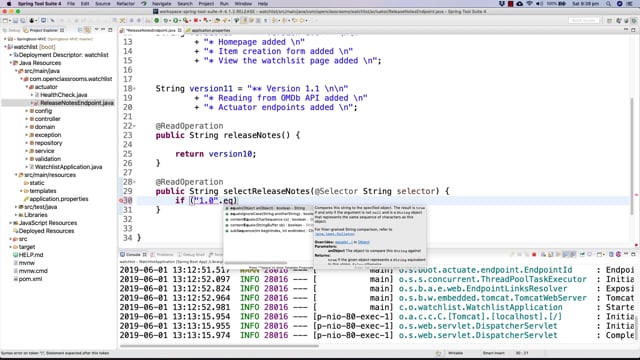The image size is (640, 360).
Task: Follow the java.text.Collator link in Javadoc popup
Action: click(x=335, y=234)
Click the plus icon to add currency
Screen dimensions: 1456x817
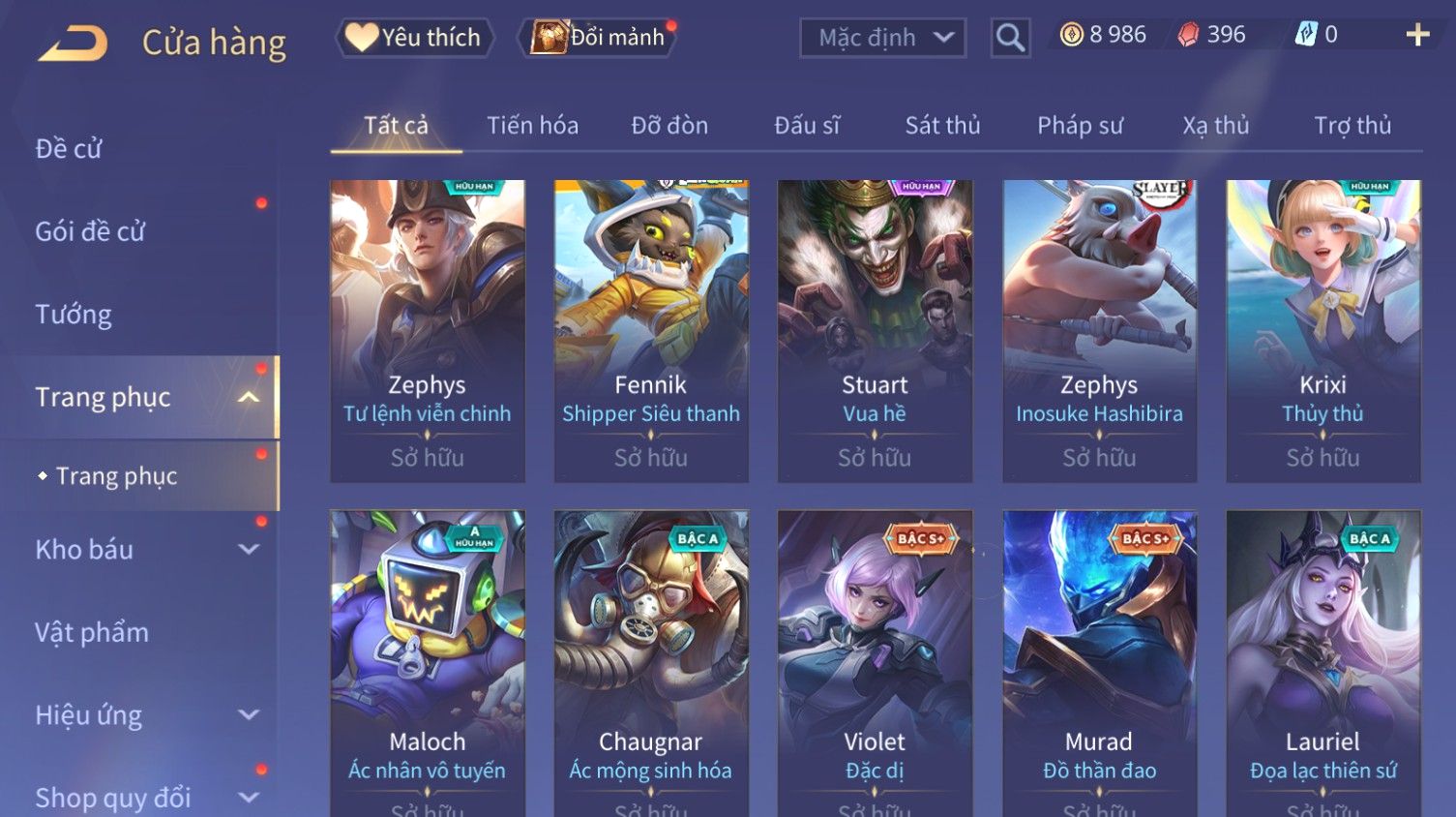click(x=1417, y=35)
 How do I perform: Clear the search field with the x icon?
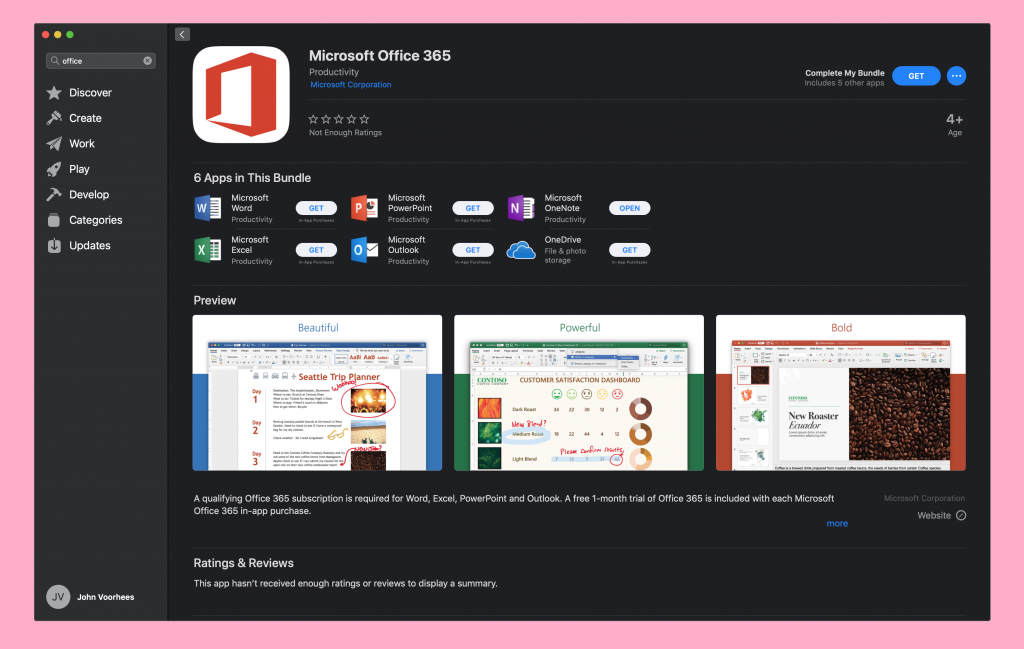pos(148,61)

★ ★ ★ ★

Output exactly the lines from the one that has "How do I perform: Clear" through the end of the data. Do not include pictures.

 How do I perform: Clear the search field with the x icon?
pos(148,61)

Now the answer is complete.